Opinion
15251, 305451/11
05-28-2015
Cerrusi & Spring, White Plains (Joseph Porretto of counsel), for appellants. Pellegrini and Associates, LLC, New York (Juan C. Restrepo–Rodriguez of counsel), for respondent.
Cerrusi & Spring, White Plains (Joseph Porretto of counsel), for appellants.
Pellegrini and Associates, LLC, New York (Juan C. Restrepo–Rodriguez of counsel), for respondent.
ANDRIAS, J.P., MOSKOWITZ, DeGRASSE, GISCHE, KAPNICK, JJ.
Opinion
Order, Supreme Court, Bronx County (Lucindo Suarez, J.), entered September 23, 2014, which, insofar as appealed from, denied defendants' motion for summary judgment dismissing so much of plaintiff's Labor Law § 241(6) cause of action as is predicated on Industrial Code (12 NYCRR) § 23–5.1(h), unanimously reversed, on the law, without costs, and the motion granted. The Clerk is directed to enter judgment accordingly.
12 NYCRR 23–5.1(h) provides that “[e]very scaffold shall be erected and removed under the supervision of a designated person.” “Designated person” is defined as “[a] person selected and directed by an employer or his authorized agent to perform a specific task or duty” (12 NYCRR 23–1.4 [b][17] ).

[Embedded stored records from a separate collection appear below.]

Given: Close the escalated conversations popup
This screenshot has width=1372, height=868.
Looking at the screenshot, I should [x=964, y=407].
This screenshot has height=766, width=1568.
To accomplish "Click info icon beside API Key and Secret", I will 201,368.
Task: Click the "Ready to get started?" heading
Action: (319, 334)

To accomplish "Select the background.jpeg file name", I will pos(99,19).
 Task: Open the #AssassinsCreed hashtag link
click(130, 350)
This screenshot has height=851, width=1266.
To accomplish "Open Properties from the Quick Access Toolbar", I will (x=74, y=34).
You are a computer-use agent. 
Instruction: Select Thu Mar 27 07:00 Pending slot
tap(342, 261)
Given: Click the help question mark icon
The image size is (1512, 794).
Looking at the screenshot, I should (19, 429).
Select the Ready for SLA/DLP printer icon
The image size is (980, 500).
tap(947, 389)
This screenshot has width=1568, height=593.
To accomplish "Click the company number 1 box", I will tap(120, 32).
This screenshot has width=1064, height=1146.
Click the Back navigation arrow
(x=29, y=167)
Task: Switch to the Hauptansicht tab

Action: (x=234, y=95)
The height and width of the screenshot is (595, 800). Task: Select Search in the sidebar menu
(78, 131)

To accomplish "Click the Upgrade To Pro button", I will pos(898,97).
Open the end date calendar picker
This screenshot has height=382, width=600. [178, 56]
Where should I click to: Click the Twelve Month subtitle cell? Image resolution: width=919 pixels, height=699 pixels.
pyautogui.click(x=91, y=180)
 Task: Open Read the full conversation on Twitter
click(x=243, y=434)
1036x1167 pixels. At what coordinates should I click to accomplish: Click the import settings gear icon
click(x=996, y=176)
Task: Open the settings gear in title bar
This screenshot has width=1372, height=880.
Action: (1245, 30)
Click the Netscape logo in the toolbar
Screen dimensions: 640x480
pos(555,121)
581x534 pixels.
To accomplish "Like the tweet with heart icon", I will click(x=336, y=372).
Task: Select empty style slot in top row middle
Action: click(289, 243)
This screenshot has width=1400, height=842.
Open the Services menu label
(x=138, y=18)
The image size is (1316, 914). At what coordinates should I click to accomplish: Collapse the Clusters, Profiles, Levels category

Regardless of whether or not plaintiff was the designated person, given his experience and qualifications in building scaffolds, any failure to so designate someone was not a proximate cause of plaintiff's accident (see e.g. Atkinson v. State of New York, 49 A.D.3d 988, 854 N.Y.S.2d 556 [3d Dept.2008] ).Plaintiff was injured when he attempted to drag the platform by himself while standing on the braces of the scaffold, rather than waiting for another worker to return. There is simply no basis to conclude that plaintiff's accident was in any way the result of someone failing to adequately supervise him.